▸ **What you will do**: In the entries that follow, the first line to write out is the one containing "Suscríbete a nuestro Newsletter (51, 2375)", and the last is the one containing "Quinto Informe de Gobierno". Reproduce that stretch exactly, with nothing before or after it.
═══ Dataset excerpts ═══
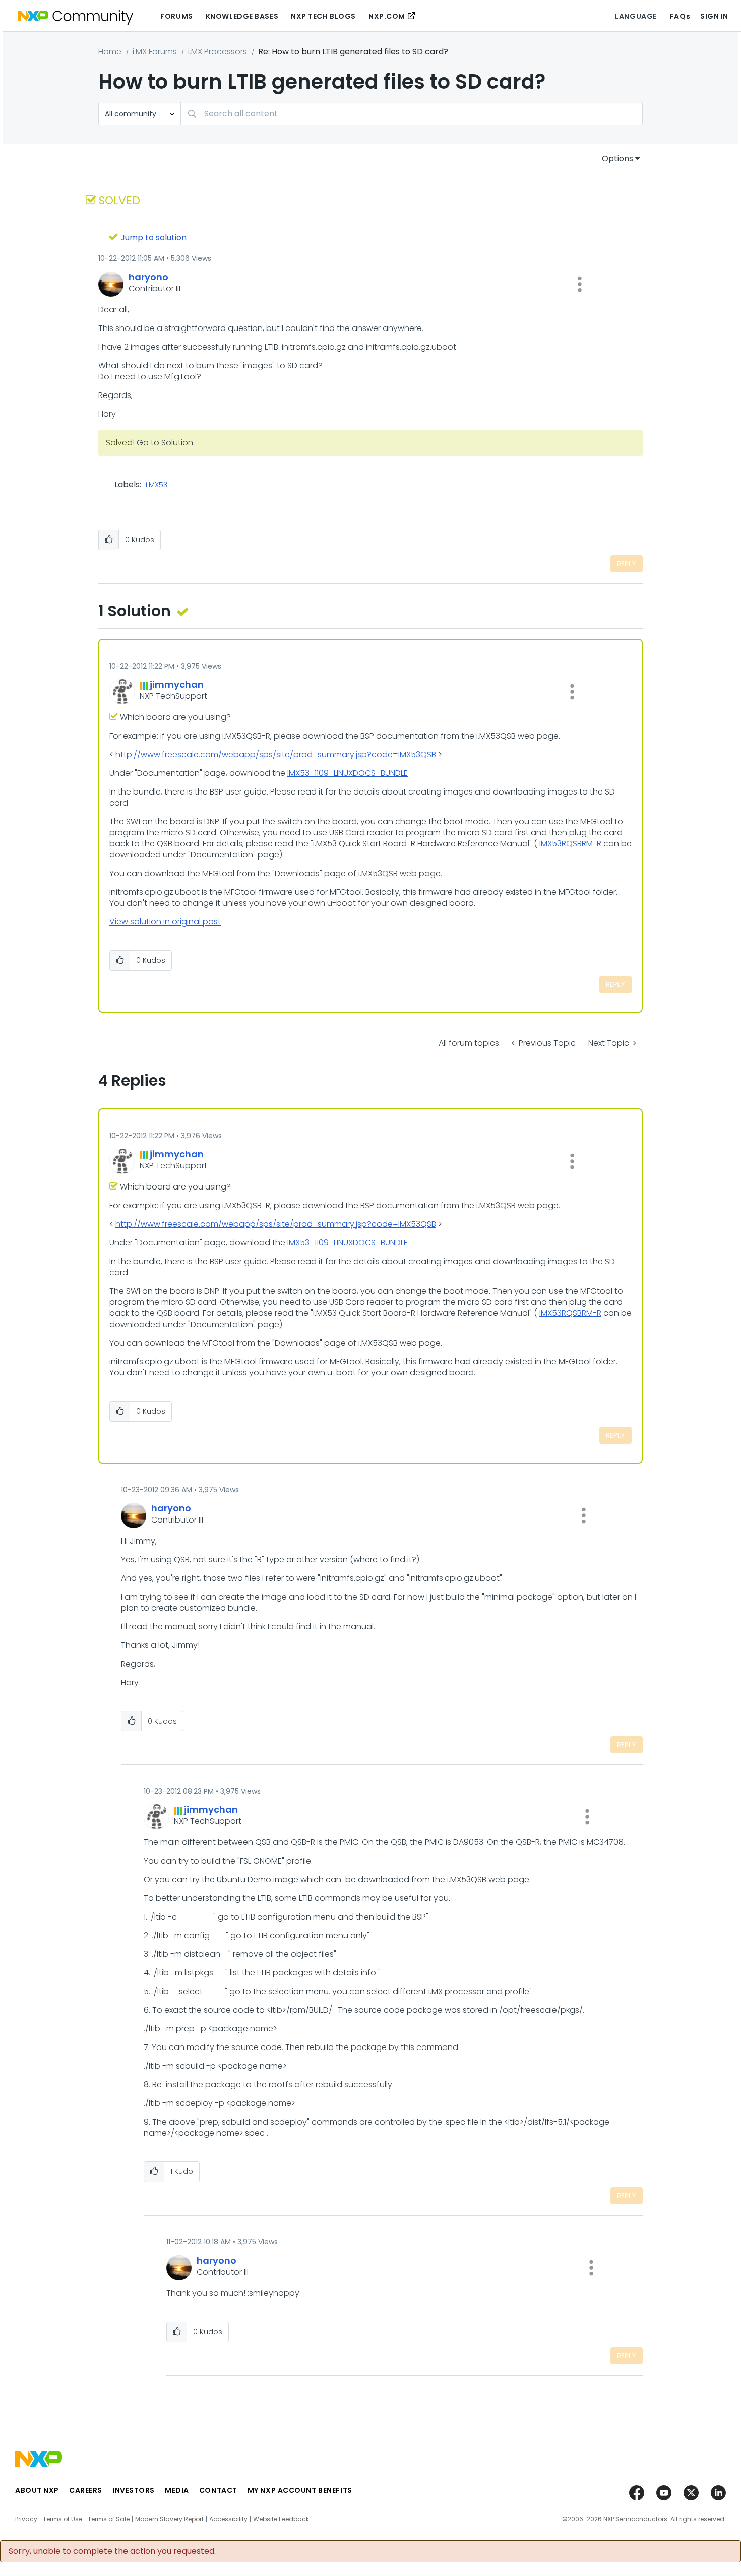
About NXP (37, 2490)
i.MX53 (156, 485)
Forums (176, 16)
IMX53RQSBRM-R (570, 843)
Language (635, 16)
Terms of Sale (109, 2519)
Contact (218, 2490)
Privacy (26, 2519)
═══
═══ Dataset excerpts ═══
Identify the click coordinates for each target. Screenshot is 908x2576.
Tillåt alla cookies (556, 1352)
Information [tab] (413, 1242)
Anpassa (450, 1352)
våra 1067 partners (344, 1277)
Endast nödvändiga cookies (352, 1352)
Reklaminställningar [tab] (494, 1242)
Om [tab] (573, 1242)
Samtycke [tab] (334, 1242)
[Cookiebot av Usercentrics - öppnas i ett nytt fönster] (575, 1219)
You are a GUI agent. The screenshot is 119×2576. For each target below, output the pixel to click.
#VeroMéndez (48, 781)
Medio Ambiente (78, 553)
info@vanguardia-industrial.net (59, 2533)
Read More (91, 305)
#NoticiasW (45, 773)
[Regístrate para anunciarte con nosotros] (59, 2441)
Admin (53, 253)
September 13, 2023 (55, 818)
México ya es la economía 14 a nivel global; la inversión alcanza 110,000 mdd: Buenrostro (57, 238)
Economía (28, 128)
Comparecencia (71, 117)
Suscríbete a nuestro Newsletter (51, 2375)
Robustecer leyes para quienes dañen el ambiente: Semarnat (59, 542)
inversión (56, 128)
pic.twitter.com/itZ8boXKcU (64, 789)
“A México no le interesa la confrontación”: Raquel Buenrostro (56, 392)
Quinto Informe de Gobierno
═══
▸ **Task solution**:
Suscríbete a nuestro Newsletter (51, 2375)
Robustecer leyes para quienes dañen el ambiente: Semarnat (59, 542)
inversión (56, 128)
pic.twitter.com/itZ8boXKcU (64, 789)
“A México no le interesa la confrontación”: Raquel Buenrostro (56, 392)
Quinto Informe de Gobierno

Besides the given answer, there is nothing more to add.